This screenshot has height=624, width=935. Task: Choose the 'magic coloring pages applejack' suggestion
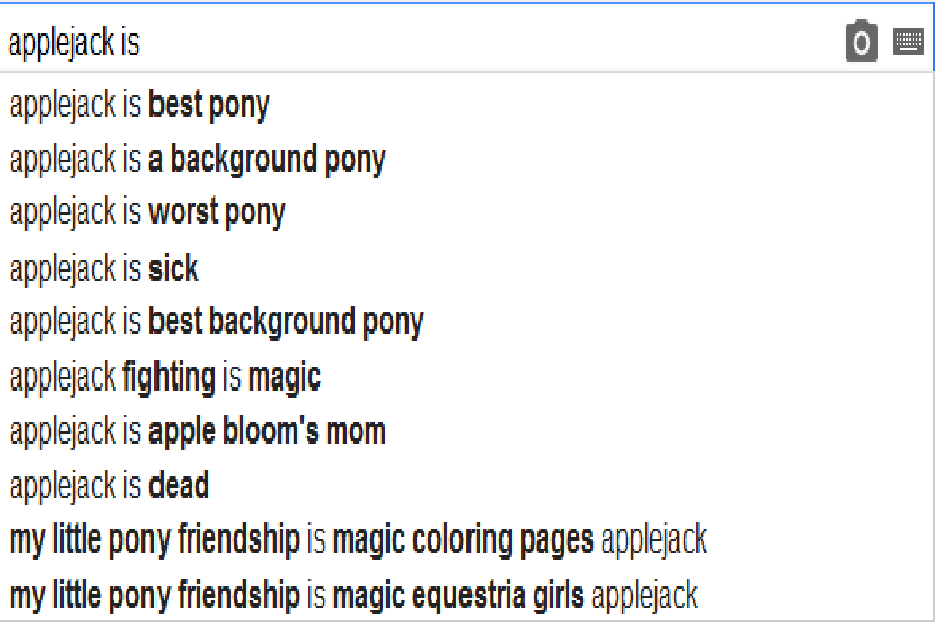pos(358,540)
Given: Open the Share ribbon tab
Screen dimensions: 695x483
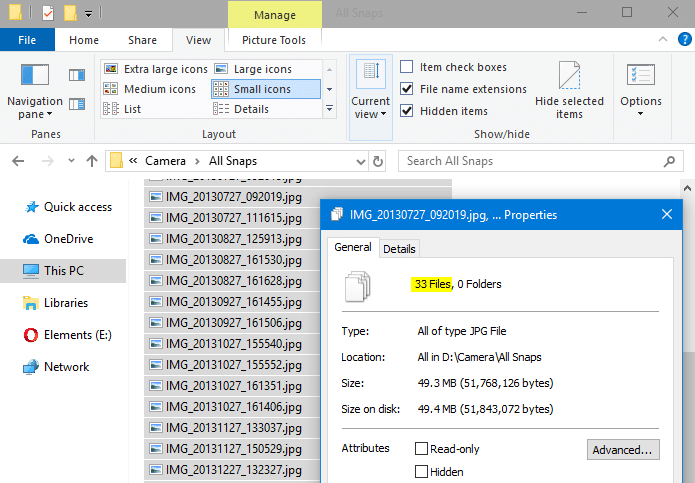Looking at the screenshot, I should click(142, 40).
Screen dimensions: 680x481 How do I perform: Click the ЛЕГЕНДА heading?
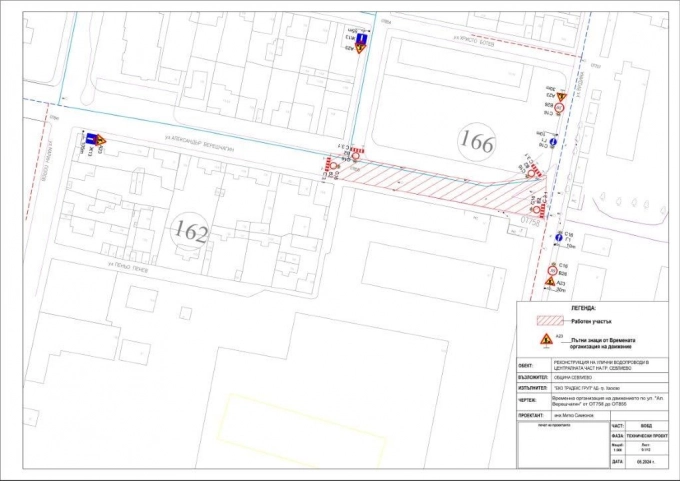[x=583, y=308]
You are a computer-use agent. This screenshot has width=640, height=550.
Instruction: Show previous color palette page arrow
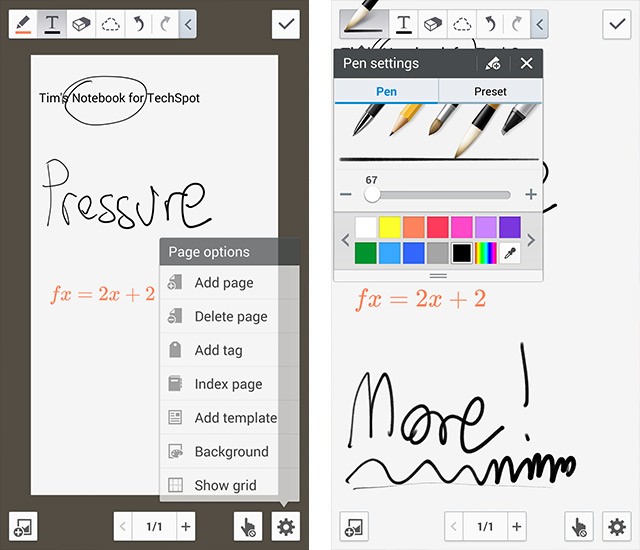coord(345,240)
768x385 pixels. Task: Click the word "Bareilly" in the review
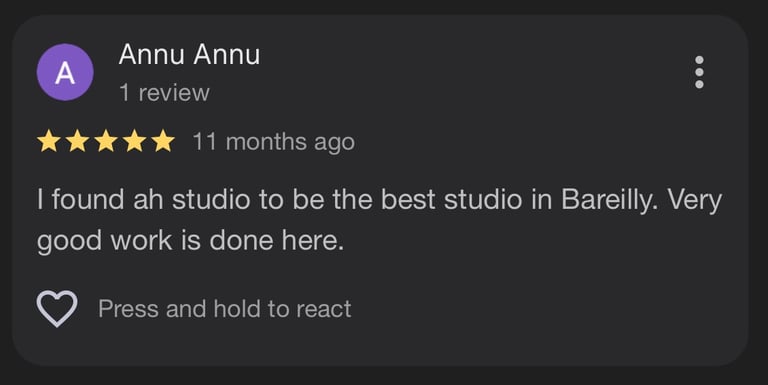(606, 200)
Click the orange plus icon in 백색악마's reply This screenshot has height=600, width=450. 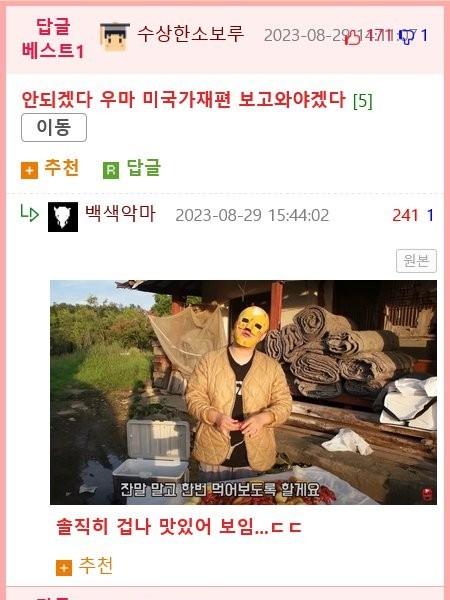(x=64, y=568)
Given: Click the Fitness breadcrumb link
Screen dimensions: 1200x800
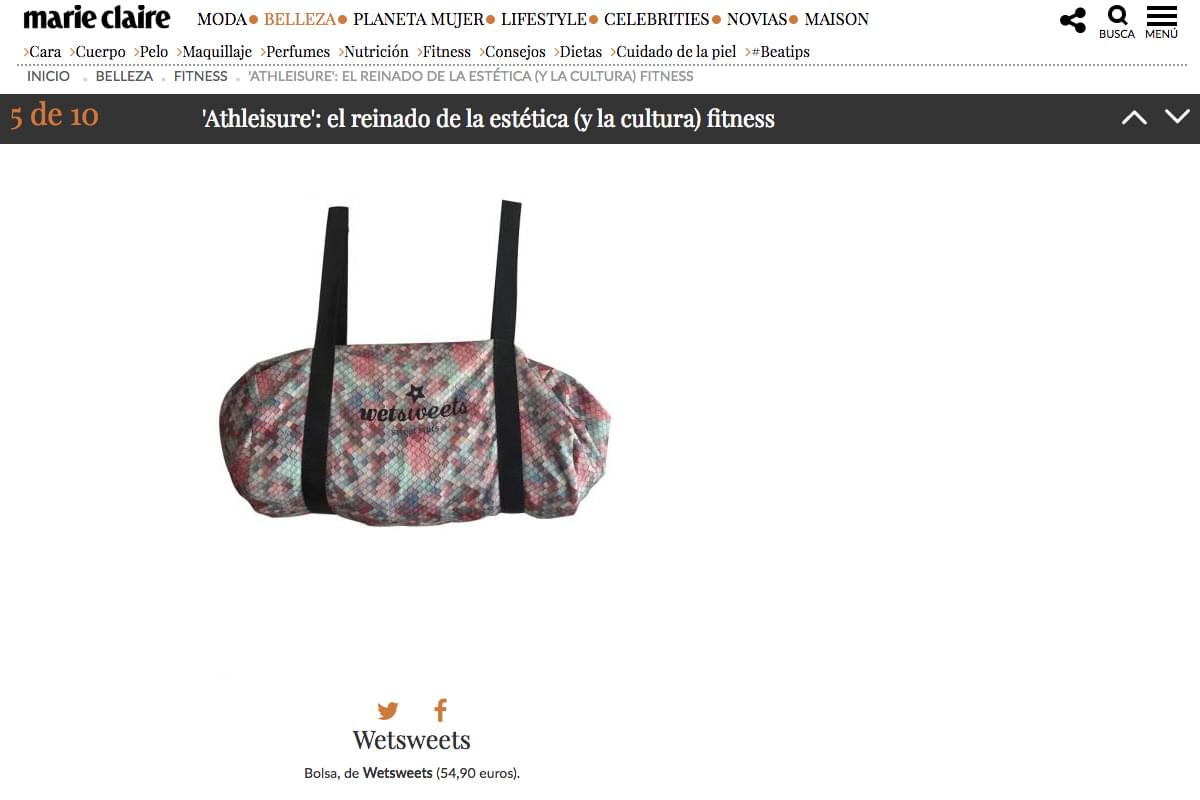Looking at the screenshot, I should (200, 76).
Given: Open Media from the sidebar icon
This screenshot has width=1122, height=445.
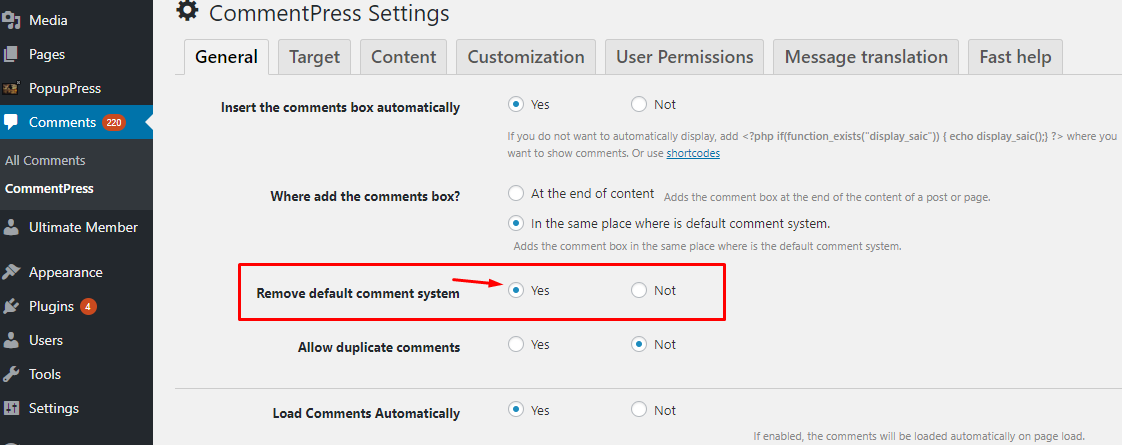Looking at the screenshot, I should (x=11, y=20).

━━━

YOUR GOAL:
Select, from the listing, all lines that include the word "Open".

EXERCISE RESPONSE:
Given: Open the Share ribbon tab
Given: Open Media from the sidebar icon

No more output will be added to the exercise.